§ **TASK PROMPT**:
Without including any picture, copy the entries that follow word for word.

§ **MATERIAL FOR THE TASK**:
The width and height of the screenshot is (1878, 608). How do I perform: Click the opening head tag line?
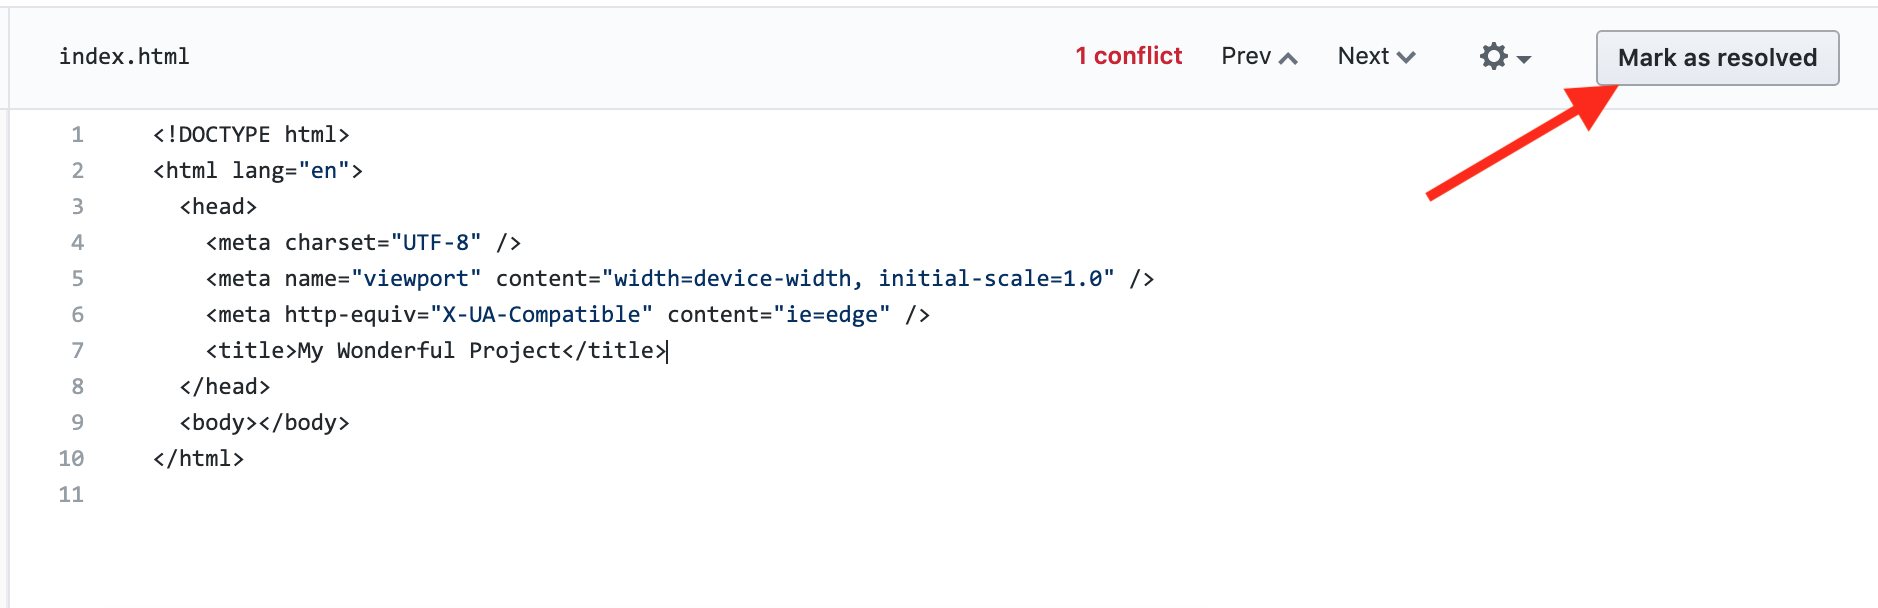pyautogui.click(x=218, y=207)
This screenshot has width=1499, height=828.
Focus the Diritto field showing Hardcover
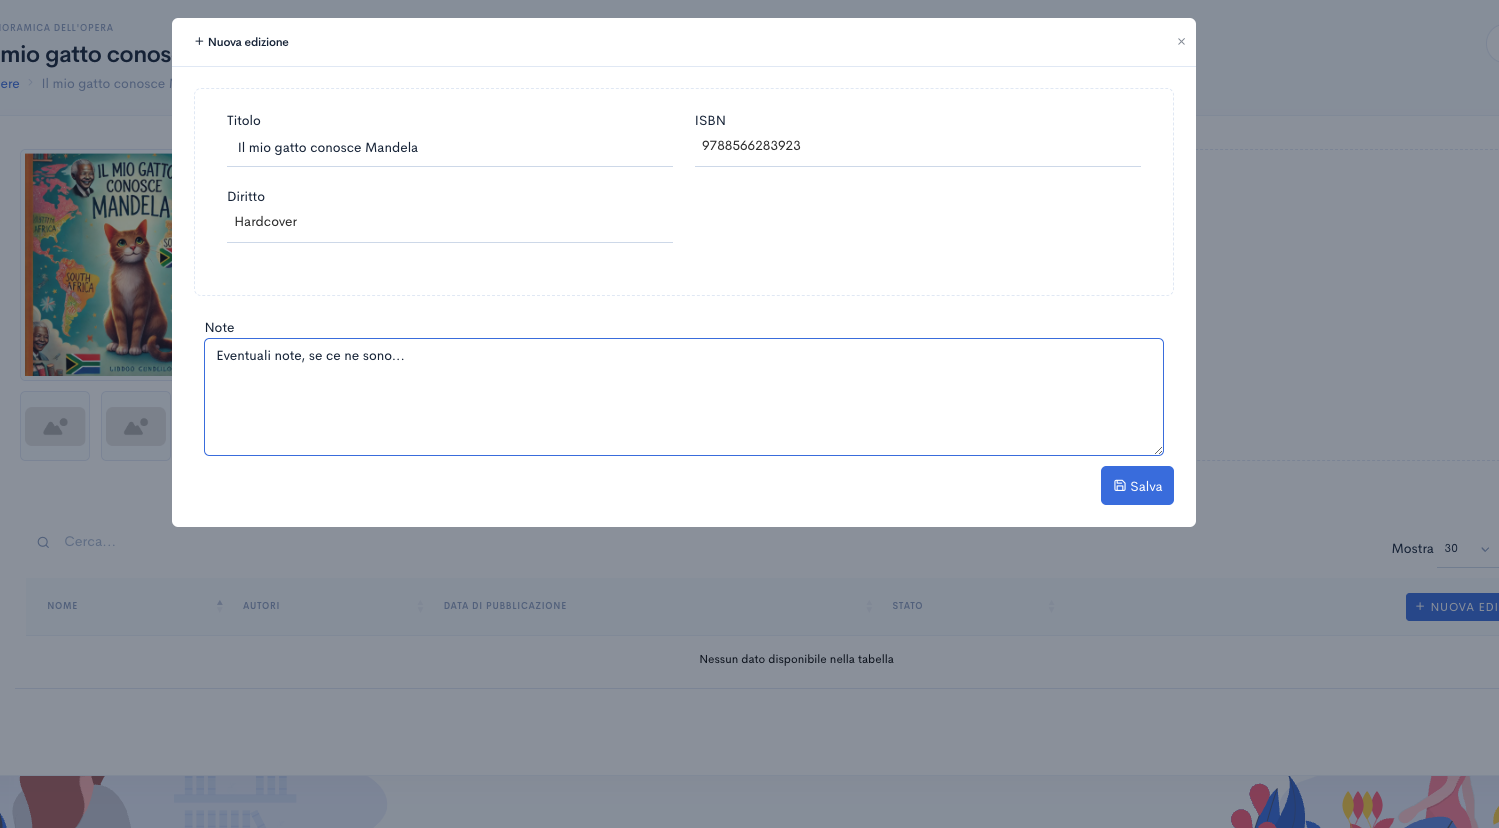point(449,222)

§ **SOLUTION**:
The width and height of the screenshot is (1878, 608). How do I perform: Click the opening head tag line?
pyautogui.click(x=218, y=207)
This screenshot has width=1499, height=828.
Focus the Diritto field showing Hardcover
point(449,222)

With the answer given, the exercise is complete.